>> Start Supplied data

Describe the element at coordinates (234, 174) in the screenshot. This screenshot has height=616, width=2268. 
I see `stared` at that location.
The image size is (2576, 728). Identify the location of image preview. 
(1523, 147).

>> End Supplied data
>> Start Supplied data

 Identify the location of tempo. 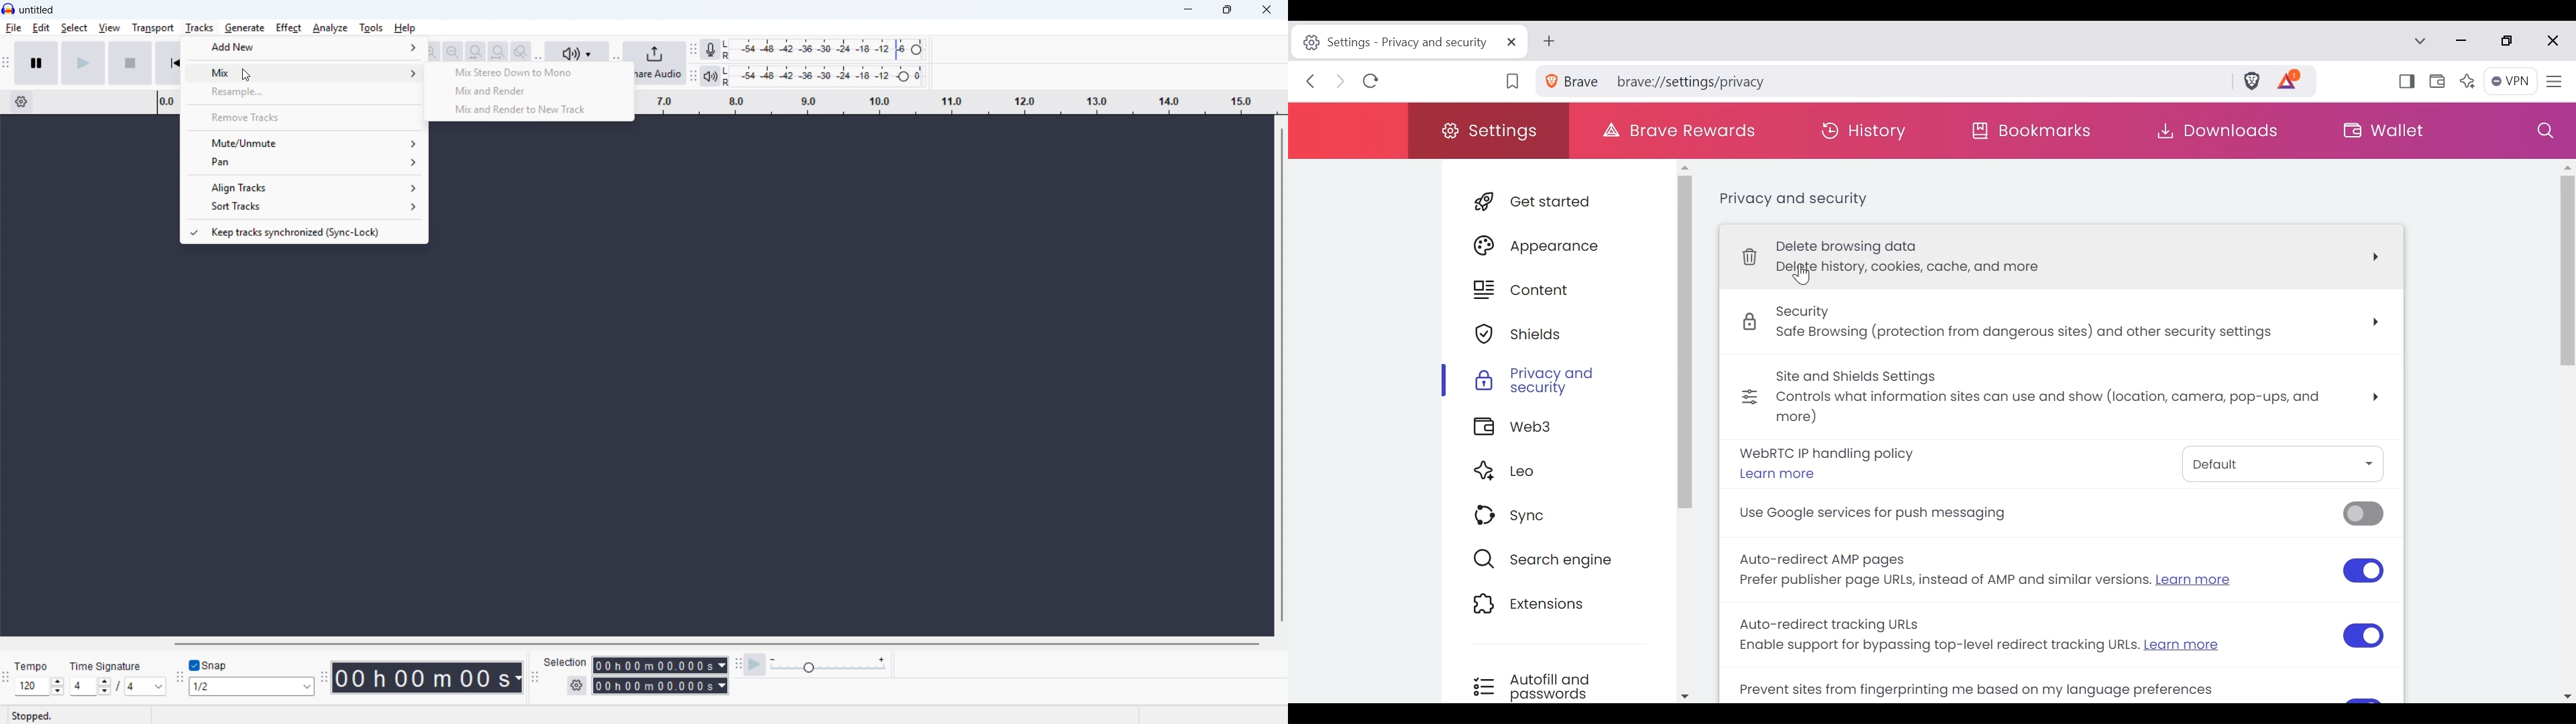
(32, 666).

>> End Supplied data
>> Start Supplied data

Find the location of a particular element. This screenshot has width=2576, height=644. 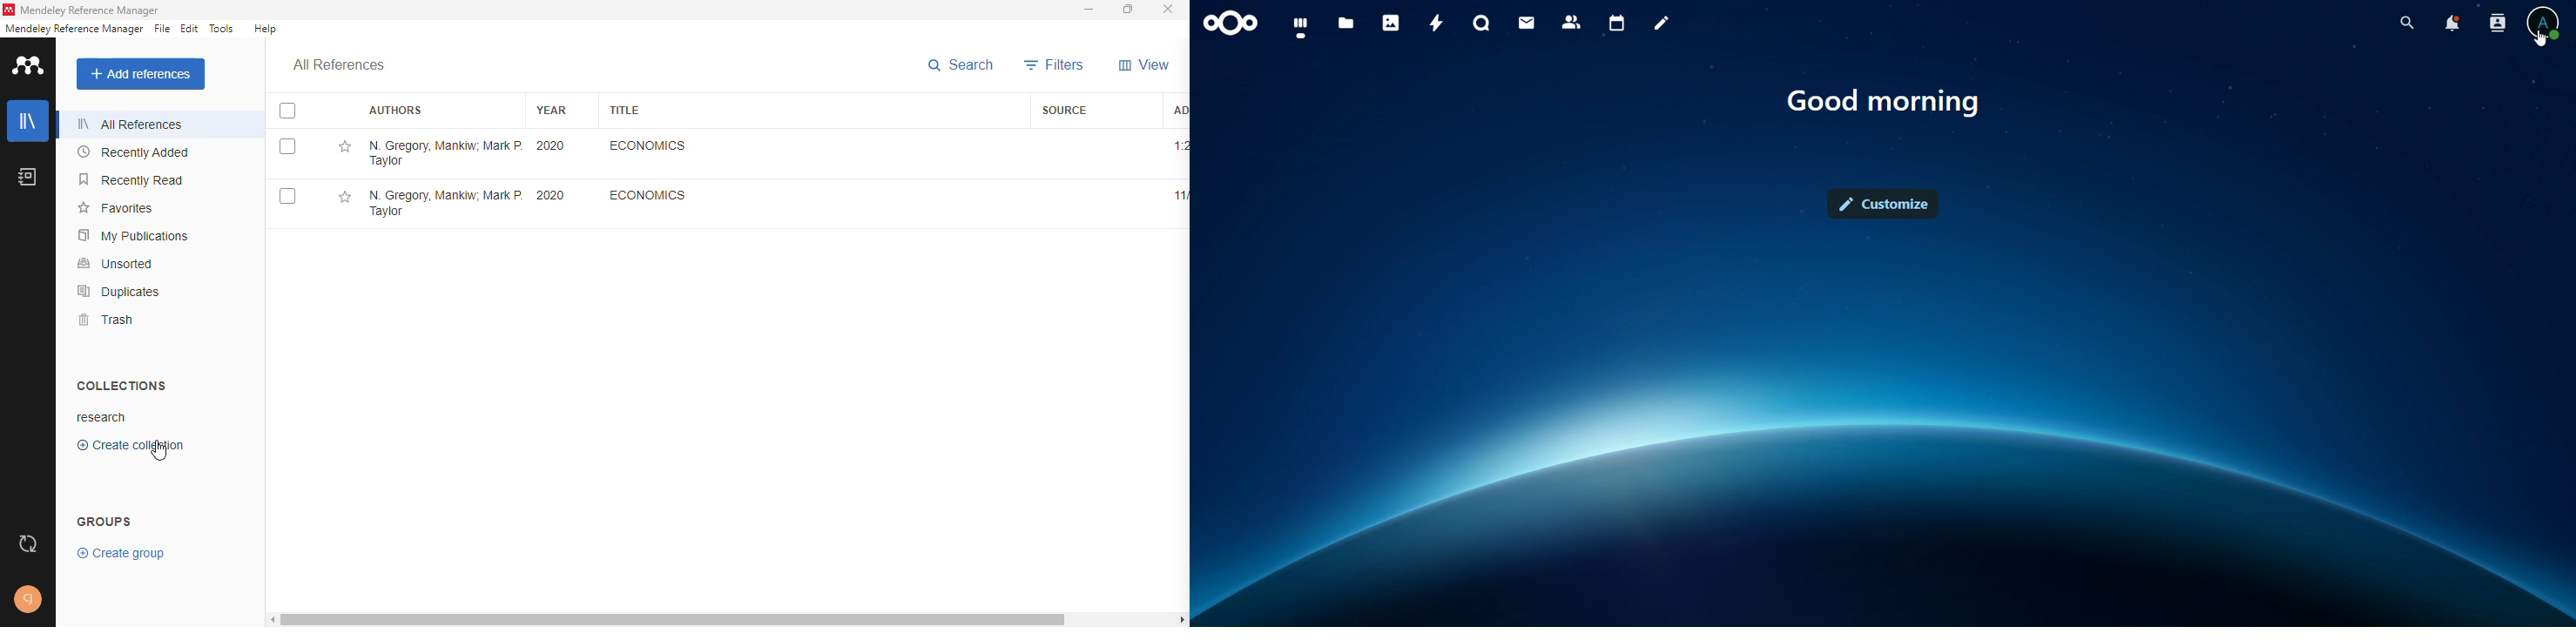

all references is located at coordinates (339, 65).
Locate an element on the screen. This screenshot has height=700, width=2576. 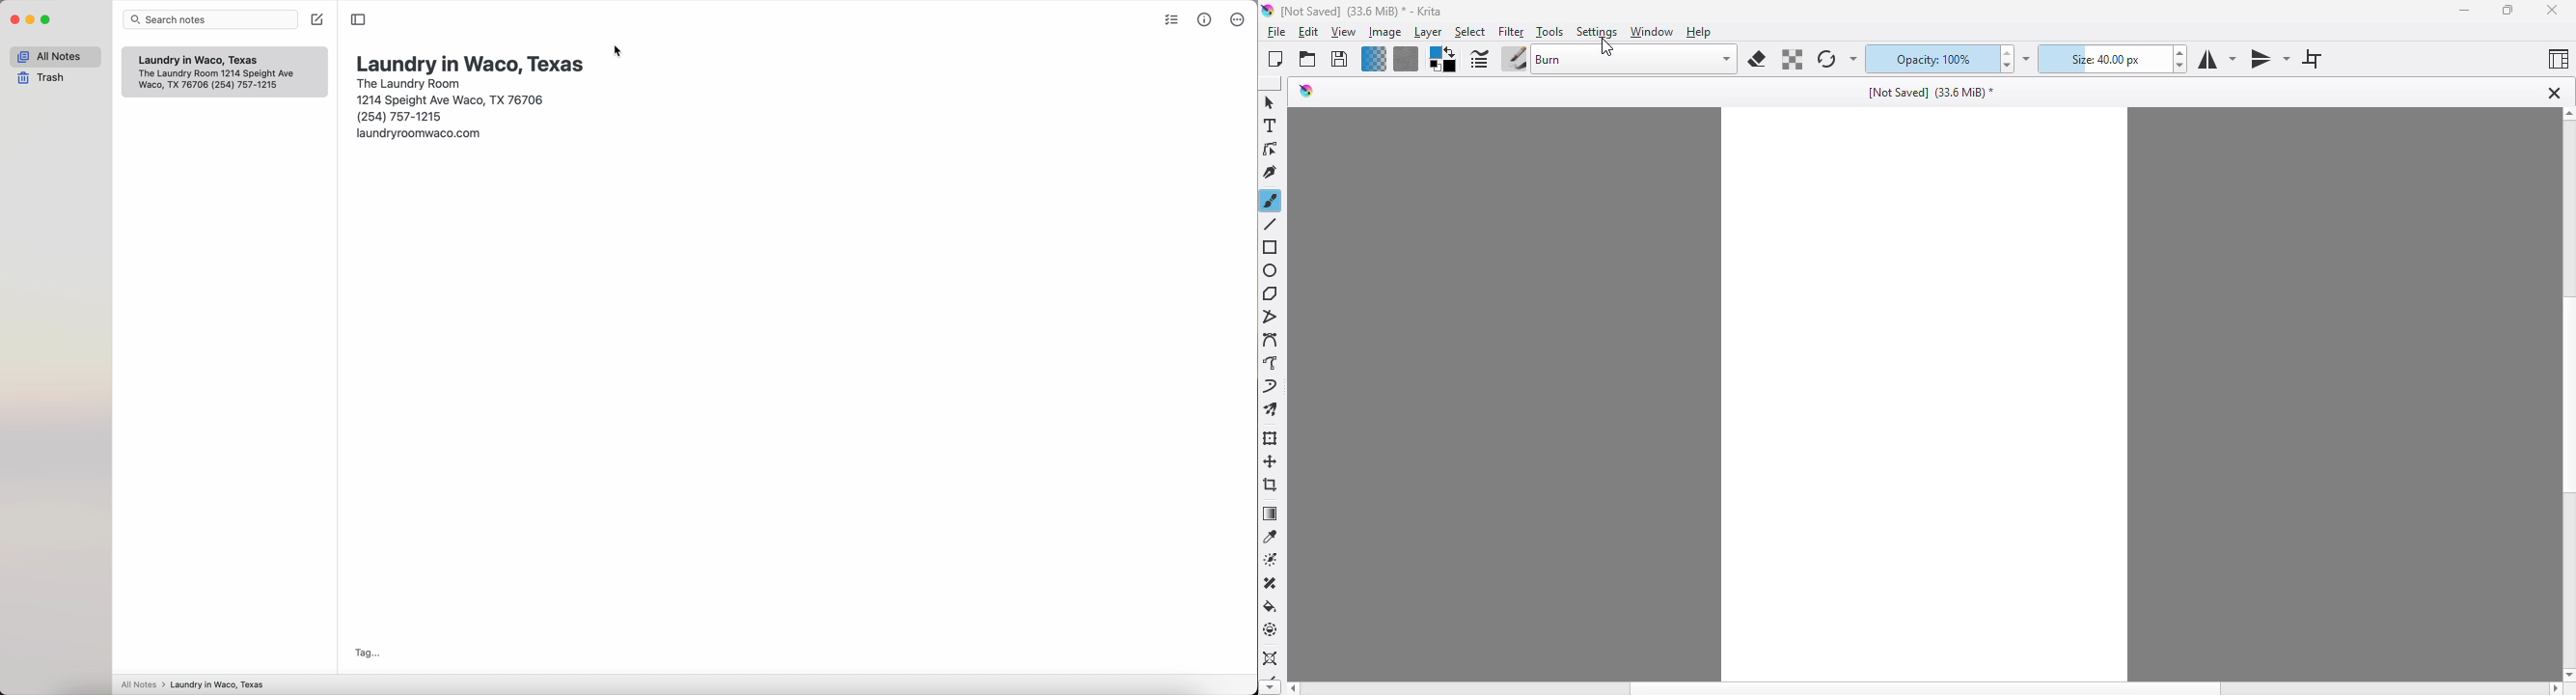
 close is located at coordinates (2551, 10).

>> End Supplied data

Copy everything from "Describe the element" down to "(1523, 147).", replacing "screenshot" with "capture" and leaving all else as it stands.

## Written reply
Describe the element at coordinates (234, 174) in the capture. This capture has height=616, width=2268. 
I see `stared` at that location.
The image size is (2576, 728). Identify the location of image preview. 
(1523, 147).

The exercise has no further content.